The choice of component outcomes poses an additional problem in DEFENDER. Discrete outcomes, like death and initiation of hemodialysis, produce more ties. We can expect many ties in these outcomes because there are only two possible values. The third outcome is a discrete numeric variable expected to range from 3 to 282 The fact that most wins will come from the third outcome limits interpretation for two reasons: (1) despite coming mostly from the third outcome, results will be presented as a difference in the composite outcome, and (2) if only the tied pairs advance to the next outcome, the second and third outcome will not be counted in all pairs, precluding any further interpretation of the results. Moreover, the win ratio is the same with a win count of 300/200 or 3/2. And it is the same if the 3 wins come from the third outcome.
Finally, the inferential test may be made by bootstrapping, i.e., resampling from the study sample, or other methods. DEFENDER will bootstrap 10,000 observations to calculate the 95% confidence interval of the win ratio. If it does not include the unity, it will be considered significant.
But how did DEFENDER arrive at the 500-patient RCT? Forget old-school sample size calculations with discouraging results! In this Brave New World, you run a Monte Carlo simulation to find the sweet spot between study power and your budget.
You had a glimpse of the dark future of critical care research. Small studies with terrible hypotheses will display the desired p<0.05 in medical journal headlines - article titles are already read as headlines - and in journal clubs worldwide, to the new generation of intensivists.
The reader may think I am overstating the perils of this new idea. However, it is easy to get a low P-value. Imagine you make all possible pairwise comparisons with 250 patients in each group but the treatment "effect" (the win ratio) is not significantly different. If you need more power to detect a smaller difference, you may add 10 more patients, five in each group, providing a few thousand additional comparisons. You may also add another outcome to have more duels with winners. The number of observations sees no physical constraint.

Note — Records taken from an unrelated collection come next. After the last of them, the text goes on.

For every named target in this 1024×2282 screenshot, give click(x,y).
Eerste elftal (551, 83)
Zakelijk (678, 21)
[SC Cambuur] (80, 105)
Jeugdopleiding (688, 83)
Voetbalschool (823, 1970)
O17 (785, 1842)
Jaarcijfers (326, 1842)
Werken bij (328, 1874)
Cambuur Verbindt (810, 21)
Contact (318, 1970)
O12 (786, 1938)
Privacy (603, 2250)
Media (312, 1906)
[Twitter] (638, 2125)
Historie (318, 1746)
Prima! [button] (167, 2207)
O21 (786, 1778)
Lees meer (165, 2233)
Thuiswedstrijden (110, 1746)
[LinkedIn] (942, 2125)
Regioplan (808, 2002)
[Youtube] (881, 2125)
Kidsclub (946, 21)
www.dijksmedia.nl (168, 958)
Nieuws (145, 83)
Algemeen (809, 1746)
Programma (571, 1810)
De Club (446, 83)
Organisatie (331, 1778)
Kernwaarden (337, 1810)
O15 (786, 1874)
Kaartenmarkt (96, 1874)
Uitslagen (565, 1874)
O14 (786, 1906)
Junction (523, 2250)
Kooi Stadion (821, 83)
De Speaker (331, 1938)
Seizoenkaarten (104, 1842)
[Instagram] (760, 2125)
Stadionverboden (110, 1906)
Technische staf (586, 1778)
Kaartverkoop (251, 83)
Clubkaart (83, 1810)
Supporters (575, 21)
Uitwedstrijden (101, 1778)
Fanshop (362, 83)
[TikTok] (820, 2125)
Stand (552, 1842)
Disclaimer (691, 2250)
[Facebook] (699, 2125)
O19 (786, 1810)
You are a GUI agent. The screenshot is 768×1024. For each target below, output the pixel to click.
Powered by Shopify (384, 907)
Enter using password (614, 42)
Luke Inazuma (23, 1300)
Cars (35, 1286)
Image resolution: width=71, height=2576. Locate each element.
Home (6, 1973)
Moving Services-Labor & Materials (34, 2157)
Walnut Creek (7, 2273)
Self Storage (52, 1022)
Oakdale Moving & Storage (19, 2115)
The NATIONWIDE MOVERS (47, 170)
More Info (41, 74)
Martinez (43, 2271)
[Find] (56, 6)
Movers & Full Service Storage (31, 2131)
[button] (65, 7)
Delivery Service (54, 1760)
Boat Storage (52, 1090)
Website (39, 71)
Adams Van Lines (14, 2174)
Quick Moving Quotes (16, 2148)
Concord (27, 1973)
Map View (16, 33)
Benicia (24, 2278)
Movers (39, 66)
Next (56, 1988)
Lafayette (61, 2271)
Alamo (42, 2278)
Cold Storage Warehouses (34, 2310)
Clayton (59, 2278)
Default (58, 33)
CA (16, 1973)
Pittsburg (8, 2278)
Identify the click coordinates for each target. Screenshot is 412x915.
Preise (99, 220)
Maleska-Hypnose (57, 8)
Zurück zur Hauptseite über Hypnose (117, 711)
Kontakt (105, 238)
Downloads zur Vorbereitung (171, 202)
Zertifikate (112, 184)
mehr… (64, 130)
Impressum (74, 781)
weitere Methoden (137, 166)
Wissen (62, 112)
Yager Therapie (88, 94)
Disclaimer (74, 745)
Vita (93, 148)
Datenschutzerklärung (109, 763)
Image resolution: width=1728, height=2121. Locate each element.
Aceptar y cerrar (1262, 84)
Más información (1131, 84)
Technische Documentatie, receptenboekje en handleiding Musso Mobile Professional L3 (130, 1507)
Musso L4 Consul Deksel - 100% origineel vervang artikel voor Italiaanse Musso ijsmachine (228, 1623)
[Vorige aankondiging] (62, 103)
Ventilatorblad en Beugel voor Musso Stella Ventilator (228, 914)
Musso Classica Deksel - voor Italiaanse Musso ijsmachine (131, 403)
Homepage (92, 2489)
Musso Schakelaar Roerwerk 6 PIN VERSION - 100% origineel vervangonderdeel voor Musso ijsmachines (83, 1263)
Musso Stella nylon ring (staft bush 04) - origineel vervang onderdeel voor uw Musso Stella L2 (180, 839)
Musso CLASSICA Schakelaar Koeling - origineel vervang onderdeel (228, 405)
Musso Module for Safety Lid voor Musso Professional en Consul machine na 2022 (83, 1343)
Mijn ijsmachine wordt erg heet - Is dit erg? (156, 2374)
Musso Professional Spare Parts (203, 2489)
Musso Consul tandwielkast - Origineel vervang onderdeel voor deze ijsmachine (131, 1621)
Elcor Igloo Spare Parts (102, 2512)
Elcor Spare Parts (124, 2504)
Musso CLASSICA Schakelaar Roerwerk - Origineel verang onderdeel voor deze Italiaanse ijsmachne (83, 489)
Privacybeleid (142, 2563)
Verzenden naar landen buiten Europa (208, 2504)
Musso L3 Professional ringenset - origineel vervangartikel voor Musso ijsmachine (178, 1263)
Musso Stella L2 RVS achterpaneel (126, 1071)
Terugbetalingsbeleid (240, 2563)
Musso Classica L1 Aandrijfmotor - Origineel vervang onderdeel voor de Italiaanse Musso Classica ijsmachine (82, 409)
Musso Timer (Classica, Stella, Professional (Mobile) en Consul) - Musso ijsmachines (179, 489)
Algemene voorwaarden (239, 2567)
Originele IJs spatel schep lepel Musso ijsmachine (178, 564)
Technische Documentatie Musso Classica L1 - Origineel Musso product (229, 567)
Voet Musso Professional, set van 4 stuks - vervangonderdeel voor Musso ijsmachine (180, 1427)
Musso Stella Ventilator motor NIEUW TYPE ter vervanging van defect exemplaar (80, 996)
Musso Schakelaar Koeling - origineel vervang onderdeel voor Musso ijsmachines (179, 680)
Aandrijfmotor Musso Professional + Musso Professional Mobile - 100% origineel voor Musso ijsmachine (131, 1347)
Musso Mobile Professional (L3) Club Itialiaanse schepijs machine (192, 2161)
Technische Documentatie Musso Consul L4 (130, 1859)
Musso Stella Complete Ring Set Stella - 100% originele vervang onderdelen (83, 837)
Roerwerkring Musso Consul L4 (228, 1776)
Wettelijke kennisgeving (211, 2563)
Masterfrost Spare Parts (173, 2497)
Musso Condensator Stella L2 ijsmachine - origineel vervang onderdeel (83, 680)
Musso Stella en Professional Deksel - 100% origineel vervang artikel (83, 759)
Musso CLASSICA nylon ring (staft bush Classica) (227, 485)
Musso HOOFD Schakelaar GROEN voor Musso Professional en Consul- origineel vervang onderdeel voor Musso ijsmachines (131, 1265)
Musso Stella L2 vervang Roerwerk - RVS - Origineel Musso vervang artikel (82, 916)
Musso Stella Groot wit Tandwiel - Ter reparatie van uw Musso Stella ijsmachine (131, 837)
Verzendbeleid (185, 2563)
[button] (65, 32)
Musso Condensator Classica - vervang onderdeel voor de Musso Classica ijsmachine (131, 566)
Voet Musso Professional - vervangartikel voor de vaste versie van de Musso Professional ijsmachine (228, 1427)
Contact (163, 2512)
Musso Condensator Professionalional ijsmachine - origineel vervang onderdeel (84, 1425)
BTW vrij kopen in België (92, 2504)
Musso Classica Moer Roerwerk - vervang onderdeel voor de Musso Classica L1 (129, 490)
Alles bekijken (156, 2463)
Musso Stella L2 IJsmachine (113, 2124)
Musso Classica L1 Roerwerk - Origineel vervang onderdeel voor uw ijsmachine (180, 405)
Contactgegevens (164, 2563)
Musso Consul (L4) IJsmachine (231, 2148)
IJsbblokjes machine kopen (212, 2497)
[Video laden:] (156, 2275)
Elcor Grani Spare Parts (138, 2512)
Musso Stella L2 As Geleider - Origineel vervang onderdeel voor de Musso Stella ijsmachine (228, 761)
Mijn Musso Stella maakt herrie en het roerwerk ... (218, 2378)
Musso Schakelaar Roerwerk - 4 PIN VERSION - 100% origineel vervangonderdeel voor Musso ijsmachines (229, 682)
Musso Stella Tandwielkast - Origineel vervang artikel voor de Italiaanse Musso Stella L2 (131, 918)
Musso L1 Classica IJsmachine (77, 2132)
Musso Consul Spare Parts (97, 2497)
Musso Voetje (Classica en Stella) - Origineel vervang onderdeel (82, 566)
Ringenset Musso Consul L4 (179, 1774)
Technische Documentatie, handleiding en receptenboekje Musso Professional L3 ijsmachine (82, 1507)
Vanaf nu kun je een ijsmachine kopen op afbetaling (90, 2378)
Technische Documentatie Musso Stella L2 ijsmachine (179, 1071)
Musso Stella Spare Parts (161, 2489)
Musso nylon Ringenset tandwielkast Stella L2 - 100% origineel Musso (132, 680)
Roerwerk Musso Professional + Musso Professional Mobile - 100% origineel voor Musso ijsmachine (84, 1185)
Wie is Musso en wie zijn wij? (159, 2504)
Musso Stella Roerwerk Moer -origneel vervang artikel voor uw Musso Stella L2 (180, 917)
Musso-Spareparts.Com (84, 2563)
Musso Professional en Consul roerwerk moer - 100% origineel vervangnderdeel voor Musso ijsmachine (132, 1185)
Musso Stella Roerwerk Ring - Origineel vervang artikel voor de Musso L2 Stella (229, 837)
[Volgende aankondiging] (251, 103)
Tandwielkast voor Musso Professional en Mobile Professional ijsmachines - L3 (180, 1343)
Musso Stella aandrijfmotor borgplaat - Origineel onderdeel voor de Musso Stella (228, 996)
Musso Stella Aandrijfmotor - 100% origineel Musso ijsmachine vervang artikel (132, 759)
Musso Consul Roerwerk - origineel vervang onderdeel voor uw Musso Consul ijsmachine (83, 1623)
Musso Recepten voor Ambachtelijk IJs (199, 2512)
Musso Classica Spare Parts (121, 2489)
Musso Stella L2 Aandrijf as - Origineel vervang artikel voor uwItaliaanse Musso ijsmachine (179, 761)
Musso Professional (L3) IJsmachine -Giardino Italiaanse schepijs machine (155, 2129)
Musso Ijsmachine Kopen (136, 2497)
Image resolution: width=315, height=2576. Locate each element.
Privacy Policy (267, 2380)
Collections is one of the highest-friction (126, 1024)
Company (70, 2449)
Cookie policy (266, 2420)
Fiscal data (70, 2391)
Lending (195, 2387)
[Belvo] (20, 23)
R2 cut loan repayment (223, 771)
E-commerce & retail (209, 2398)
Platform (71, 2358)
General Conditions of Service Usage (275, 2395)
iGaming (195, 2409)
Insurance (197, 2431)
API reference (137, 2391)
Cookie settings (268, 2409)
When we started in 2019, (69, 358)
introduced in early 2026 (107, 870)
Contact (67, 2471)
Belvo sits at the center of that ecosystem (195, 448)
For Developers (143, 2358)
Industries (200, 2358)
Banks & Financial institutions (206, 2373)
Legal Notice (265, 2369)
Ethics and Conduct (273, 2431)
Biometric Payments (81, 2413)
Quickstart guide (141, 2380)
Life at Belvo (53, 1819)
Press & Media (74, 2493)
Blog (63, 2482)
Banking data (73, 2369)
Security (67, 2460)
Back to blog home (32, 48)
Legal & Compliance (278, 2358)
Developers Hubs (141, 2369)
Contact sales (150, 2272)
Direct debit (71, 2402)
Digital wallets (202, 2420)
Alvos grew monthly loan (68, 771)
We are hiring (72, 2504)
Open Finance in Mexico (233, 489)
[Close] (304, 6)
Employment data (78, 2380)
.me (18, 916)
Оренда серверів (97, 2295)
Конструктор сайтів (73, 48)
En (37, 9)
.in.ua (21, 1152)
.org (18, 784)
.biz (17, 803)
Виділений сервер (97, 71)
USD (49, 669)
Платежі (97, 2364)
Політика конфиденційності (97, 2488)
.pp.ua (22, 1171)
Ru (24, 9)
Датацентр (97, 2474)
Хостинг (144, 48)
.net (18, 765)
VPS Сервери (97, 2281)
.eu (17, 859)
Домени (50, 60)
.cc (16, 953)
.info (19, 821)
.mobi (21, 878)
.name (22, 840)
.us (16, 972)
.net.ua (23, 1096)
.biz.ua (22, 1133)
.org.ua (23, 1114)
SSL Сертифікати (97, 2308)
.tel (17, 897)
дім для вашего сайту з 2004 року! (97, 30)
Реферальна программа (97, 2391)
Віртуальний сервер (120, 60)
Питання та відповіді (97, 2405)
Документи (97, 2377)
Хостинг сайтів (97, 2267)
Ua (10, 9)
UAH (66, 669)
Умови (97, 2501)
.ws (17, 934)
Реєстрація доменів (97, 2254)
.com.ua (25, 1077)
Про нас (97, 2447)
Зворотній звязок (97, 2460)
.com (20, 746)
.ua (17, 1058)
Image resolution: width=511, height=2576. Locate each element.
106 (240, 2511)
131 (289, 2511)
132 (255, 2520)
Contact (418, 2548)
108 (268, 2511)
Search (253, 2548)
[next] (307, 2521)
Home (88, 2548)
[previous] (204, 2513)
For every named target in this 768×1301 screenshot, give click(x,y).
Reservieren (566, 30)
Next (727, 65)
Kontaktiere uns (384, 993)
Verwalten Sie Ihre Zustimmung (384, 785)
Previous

That's how you guarantee you will fish a nice P-value misusing Win Ratio statistics. It got so complicated and detached from the empirical reality that, like in Hamlet's cloud scene, people will be convinced of anything researchers tell them.
Remember the Thoughtful Intensivist Axiom:
"The worse the hypothesis, the more complicated the statistical analysis"
Finally, it is no surprise if the DEFENDER study finds significantly more wins in the dapagliflozin arm, although irrelevant clinical effects. Whatever comes as a result, I think it is a concerning move. Instead of working on defining a sound research hypothesis, researchers will go for irrelevant yet significant, thus publishable, effects. I am appalled by the prospect that our dear specialty will pivot into studies like this. In my Substack posts, I try to sound light-hearted, mocking, provocative, etc but this case is genuinely problematic. I hope to be wrong!
That's how you spot a non-native speaker of English
Remember DEFENDER is an open-label study. Physicians in charge of deciding ICU discharge are aware of the patient allocation. The stage is set for performance bias.